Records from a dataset
· · · ·

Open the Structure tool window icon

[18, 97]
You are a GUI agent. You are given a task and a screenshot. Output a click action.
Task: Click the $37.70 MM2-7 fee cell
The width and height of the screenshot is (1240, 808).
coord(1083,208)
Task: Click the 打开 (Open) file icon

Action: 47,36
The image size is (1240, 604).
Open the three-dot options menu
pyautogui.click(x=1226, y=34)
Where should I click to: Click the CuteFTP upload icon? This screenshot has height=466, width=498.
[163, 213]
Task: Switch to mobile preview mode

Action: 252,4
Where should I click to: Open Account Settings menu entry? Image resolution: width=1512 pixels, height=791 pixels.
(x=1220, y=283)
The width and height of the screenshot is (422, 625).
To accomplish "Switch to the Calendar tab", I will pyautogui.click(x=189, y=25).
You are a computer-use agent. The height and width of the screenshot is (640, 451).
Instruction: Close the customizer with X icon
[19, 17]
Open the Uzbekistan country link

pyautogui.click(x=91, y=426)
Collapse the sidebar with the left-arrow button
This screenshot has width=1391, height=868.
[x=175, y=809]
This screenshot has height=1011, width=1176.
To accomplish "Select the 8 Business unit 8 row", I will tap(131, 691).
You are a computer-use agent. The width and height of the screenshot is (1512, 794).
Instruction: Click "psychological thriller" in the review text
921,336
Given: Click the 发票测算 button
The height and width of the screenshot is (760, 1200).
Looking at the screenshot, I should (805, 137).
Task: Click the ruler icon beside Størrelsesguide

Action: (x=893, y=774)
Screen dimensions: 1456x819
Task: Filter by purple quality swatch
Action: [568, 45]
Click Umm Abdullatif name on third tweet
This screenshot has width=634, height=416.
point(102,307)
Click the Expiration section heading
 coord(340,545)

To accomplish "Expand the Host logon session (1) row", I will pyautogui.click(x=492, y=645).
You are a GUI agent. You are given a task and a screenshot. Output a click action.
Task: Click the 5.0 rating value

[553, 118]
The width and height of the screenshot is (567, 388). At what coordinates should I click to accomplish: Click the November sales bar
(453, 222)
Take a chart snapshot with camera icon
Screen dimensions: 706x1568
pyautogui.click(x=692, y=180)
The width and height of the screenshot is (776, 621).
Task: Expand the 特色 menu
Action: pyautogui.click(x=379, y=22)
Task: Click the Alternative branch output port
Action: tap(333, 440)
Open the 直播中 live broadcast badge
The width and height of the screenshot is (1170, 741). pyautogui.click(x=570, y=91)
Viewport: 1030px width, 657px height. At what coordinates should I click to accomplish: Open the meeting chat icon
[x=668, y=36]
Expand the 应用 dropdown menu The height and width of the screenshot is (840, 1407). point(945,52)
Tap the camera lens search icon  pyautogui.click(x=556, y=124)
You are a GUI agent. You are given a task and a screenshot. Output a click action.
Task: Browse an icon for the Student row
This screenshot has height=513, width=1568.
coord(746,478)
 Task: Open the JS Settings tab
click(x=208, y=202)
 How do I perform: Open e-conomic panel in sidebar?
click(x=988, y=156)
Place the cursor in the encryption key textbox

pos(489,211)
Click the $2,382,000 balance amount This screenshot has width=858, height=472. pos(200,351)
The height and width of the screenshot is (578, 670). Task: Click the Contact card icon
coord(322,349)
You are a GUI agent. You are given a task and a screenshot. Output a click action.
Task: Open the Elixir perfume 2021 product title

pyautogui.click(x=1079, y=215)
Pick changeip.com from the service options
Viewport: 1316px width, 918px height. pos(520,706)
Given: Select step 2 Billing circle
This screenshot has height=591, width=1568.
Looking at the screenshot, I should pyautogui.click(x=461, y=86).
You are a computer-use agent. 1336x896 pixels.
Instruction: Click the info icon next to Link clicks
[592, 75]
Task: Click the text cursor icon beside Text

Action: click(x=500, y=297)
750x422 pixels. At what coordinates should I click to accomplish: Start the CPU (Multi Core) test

· · · ·

> EXERCISE GOAL: Reproduce word for word the records from the start up to and including the line that contains "will tap(131, 691).".

> SOLUTION FOR THIS TASK:
Open the Structure tool window icon

[18, 97]
You are a GUI agent. You are given a task and a screenshot. Output a click action.
Task: Click the $37.70 MM2-7 fee cell
The width and height of the screenshot is (1240, 808).
coord(1083,208)
Task: Click the 打开 (Open) file icon

Action: 47,36
The image size is (1240, 604).
Open the three-dot options menu
pyautogui.click(x=1226, y=34)
Where should I click to: Click the CuteFTP upload icon? This screenshot has height=466, width=498.
[163, 213]
Task: Switch to mobile preview mode

Action: 252,4
Where should I click to: Open Account Settings menu entry? Image resolution: width=1512 pixels, height=791 pixels.
(x=1220, y=283)
The width and height of the screenshot is (422, 625).
To accomplish "Switch to the Calendar tab", I will pyautogui.click(x=189, y=25).
You are a computer-use agent. The height and width of the screenshot is (640, 451).
Instruction: Close the customizer with X icon
[19, 17]
Open the Uzbekistan country link

pyautogui.click(x=91, y=426)
Collapse the sidebar with the left-arrow button
This screenshot has width=1391, height=868.
[x=175, y=809]
This screenshot has height=1011, width=1176.
To accomplish "Select the 8 Business unit 8 row", I will tap(131, 691).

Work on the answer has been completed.